▶ [Exercise task 1]: How many lakes does Minnesota actually have, according to the article about the Minnesota Lakes Maritime Museum?
▶ [Exercise task 2]: Edit the passage of the museum article starting with "By Richard Bauman" and going on through "own a boat.", putting "vessels" in place of "watercraft".
▶ [Exercise task 3]: Resume the article about the Minnesota Lakes Maritime Museum after its last sentence.

▶ [Source]:
This collection preserves classic boats and recalls the lake resort lifestyle of the past century.
By Richard Bauman
July 2015
Though it’s called the “Land of 10,000 Lakes,” Minnesota actually has nearly 12,000 of them. It’s no wonder, then, that more than 800,000 watercraft are registered in the state and 36 percent of Minnesota households own a boat.
The Minnesota Lakes Maritime Museum in Alexandria, Minnesota, is the place to discover more about boating, its history, and America’s love of water-related activities. The museum has sleek speedboats, handcrafted pleasure craft, and numerous specialty boats. If it’s done on or around water, from hunting and fishing to sailing and speed boating, you’ll find examples of it at this museum
The museum’s architecture is reminiscent of popular lakeside resorts of the early 1900s, and the first gallery is an eclectic collection of early boating and waterfowl hunting memorabilia. The hunting displays include bog shoes. These odd contraptions, more than seven feet long, are basically little boats that attached to one’s feet. Hunters wore them to slog through marshes and shallow waters while stalking ducks. They’re awkward-looking, but apparently some hunters used them successfully.

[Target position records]
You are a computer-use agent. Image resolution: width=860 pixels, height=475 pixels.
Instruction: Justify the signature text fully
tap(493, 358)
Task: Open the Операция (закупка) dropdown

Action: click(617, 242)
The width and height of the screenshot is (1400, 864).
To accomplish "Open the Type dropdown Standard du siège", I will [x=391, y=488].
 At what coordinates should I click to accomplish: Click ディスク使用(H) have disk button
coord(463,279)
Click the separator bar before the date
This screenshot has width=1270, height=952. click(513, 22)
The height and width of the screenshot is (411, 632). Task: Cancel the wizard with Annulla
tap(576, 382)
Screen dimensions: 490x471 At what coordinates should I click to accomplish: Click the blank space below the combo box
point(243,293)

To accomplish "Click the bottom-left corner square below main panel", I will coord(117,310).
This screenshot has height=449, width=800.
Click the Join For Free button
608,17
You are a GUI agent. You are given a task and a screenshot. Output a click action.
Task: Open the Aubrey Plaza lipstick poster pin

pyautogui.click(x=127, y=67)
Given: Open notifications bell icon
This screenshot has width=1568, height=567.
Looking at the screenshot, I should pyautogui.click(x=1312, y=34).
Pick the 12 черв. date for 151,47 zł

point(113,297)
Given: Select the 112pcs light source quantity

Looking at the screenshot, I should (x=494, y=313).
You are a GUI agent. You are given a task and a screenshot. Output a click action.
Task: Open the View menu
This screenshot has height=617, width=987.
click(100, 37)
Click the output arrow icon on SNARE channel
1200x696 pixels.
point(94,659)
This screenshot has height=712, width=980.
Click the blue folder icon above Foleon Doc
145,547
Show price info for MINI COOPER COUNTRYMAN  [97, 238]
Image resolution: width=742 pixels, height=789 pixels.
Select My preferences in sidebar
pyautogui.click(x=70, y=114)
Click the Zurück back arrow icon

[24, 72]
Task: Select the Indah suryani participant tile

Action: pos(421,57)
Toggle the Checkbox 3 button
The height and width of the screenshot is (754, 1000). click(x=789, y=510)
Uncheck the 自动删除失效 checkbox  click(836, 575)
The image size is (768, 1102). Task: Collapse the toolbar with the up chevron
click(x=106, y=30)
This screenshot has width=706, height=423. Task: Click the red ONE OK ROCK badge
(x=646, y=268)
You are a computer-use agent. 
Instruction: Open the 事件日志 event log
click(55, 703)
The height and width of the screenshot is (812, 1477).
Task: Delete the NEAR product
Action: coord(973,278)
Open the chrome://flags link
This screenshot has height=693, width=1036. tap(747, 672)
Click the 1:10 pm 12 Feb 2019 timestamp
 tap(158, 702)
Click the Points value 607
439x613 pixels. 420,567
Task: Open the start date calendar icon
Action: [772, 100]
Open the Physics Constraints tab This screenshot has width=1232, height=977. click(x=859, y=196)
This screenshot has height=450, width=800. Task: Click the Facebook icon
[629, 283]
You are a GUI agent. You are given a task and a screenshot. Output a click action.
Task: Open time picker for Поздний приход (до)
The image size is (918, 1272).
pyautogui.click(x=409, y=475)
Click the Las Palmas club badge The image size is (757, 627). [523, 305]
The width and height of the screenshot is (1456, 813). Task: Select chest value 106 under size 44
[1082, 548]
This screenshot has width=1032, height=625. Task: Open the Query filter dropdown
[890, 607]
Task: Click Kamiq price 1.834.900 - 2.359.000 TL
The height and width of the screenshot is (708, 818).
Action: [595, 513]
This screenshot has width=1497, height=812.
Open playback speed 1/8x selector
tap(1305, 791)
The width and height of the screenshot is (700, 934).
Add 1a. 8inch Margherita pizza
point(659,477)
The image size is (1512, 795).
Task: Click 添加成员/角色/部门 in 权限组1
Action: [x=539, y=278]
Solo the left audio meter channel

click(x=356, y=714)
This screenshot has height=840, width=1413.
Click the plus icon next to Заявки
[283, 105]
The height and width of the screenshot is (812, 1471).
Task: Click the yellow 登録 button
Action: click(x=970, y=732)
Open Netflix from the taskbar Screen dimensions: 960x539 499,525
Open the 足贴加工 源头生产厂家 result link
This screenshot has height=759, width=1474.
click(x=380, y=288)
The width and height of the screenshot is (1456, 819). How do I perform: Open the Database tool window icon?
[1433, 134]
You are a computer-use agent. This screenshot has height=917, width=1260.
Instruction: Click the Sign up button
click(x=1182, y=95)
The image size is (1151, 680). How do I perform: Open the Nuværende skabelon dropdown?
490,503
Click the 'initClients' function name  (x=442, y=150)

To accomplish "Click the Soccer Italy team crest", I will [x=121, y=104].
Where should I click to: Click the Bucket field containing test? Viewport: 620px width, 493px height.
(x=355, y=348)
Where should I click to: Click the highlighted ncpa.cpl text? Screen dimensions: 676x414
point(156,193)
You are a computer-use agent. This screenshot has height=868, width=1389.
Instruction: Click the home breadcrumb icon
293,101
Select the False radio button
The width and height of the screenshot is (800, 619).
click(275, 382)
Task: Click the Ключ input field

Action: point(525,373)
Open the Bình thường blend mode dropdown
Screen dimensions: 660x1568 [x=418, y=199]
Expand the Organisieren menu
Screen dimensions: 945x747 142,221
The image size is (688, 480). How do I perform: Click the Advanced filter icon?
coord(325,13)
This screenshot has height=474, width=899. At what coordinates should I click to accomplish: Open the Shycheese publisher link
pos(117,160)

▶ [Final answer 1]: Nearly 12,000.

▶ [Final answer 2]:
By Richard Bauman
July 2015
Though it’s called the “Land of 10,000 Lakes,” Minnesota actually has nearly 12,000 of them. It’s no wonder, then, that more than 800,000 vessels are registered in the state and 36 percent of Minnesota households own a boat.

▶ [Final answer 3]:
A few feet away are display cases loaded with a functional art form — duck decoys. Hand-carved, often from a single block of wood, each decoy has fine details imitating feathers and coloring of various species of ducks. Each decoy creator employed specific techniques for creating realistic-looking fake fowl. For example, Ole Gunderson, one of the best decoy makers of the late 19th and early 20th centuries, used a burlap rag to apply paint to many of his decoys. By dragging it over the back of the duck while the paint was still tacky, he created the illusion of feathers.
The Alexandria Boat Works exhibit traces the history of boat building in the region. Erick G. Erickson built his first boat in 1883, at age 17. His neighbors nicknamed him “Boat Erickson,” and he became the area’s boat builder. The Alexandria Boat Works exhibit has examples of Erickson’s tools and machinery, along with historic photographs.
Boat Galleries
The main gallery is the museum’s largest room and holds a collection of boats that depict the evolution of boating from the late 19th century to the mid-20th century. It shows the transition from simple, hand-operated craft and low-powered outboards to sleek and elegant powerboats.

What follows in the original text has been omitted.